Why would a hotel chain hire American workers when it could transfer unlimited numbers of foreign employees to the U.S.? Those who have visited Western Europe may have been amazed at the number of Polish, Hungarian, Czech and Romanian kids waiting tables in Paris, Rome, Dublin and London — all courtesy of the European Union requirement for free flow of labor. Meanwhile, unemployment in Western Europe frequently runs into double digits. Under TISA, the same thing will happen here, and American workers will find fewer and fewer job openings.

The treaty is often billed as impacting high-tech Silicon Valley jobs only. But its provisions make it obvious that it will be a bonanza for multinational corporations of all sorts. Nothing could be more calculated to depress wage levels in the service sector, which provides 7 of 10 American jobs.

Employment in manufacturing has already been truncated in the U.S. because of competition from foreign, offshore workers. But the service sector has seen less foreign competition because, by definition, most services cannot be outsourced offshore. Under TISA, they can be.

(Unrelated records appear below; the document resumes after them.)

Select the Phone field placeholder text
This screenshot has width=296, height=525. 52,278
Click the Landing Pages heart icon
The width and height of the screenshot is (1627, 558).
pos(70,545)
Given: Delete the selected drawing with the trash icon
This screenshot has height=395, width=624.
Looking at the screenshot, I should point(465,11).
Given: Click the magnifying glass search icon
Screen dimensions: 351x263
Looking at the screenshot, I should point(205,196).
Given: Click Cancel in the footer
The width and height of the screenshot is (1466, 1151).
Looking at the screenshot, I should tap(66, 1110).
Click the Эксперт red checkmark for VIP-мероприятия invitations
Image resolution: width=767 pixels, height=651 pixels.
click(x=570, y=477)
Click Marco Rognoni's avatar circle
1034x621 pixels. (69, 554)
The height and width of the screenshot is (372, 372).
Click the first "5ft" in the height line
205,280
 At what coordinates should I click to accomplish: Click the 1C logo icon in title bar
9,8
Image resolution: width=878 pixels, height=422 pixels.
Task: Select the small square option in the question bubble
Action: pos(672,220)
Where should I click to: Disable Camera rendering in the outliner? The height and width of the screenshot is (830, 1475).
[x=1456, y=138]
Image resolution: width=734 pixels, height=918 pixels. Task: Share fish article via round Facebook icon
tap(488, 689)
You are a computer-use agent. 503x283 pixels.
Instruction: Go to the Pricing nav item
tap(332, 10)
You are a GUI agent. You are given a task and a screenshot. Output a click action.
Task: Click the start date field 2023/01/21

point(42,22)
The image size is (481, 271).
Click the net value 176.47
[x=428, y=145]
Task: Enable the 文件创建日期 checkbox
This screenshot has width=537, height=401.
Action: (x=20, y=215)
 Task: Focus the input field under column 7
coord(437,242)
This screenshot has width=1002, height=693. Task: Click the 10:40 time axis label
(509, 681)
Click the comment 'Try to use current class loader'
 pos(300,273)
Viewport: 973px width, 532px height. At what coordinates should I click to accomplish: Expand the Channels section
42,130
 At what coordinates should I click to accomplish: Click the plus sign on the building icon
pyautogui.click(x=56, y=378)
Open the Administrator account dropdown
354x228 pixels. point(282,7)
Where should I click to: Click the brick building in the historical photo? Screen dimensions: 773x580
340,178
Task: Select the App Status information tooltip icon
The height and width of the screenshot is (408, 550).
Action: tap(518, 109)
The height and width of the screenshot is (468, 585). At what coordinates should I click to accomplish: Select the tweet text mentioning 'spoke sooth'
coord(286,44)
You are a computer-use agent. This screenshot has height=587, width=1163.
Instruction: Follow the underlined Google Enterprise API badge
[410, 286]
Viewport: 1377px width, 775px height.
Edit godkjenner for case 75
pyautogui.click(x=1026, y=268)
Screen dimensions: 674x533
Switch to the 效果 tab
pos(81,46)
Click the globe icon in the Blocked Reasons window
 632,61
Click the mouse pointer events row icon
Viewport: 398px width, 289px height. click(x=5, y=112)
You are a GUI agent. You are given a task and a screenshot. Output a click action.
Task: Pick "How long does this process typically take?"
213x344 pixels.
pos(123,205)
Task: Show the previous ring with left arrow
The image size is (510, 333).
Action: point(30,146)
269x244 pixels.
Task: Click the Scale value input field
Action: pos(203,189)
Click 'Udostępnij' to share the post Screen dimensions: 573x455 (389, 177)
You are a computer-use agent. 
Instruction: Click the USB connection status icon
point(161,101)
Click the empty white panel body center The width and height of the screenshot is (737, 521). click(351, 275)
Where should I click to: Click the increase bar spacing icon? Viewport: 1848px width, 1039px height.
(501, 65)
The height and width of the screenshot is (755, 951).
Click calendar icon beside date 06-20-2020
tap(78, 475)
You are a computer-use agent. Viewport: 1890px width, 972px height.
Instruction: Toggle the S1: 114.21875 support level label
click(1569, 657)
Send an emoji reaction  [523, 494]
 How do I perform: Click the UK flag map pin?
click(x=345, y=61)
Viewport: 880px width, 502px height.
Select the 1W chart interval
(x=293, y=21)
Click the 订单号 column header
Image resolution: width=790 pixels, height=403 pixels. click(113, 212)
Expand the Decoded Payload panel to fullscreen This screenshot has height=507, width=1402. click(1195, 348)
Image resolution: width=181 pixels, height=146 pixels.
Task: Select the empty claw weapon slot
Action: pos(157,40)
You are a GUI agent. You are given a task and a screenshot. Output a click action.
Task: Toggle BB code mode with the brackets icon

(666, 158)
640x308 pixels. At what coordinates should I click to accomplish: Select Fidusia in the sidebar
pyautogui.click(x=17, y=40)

In general, Democrats want immigrants to vote but, because of union pressure, not to work, and Republicans want them to work, to pad corporate profits, but not to vote. TISA lets them work without getting on a citizenship track. It puts corporate profits ahead of American employment and wages.

The TPP deal doesn’t really need fast-track to get approved. But TISA does. Anyone who backs fast-track should forfeit the right to complain about income stagnation and inequality in America.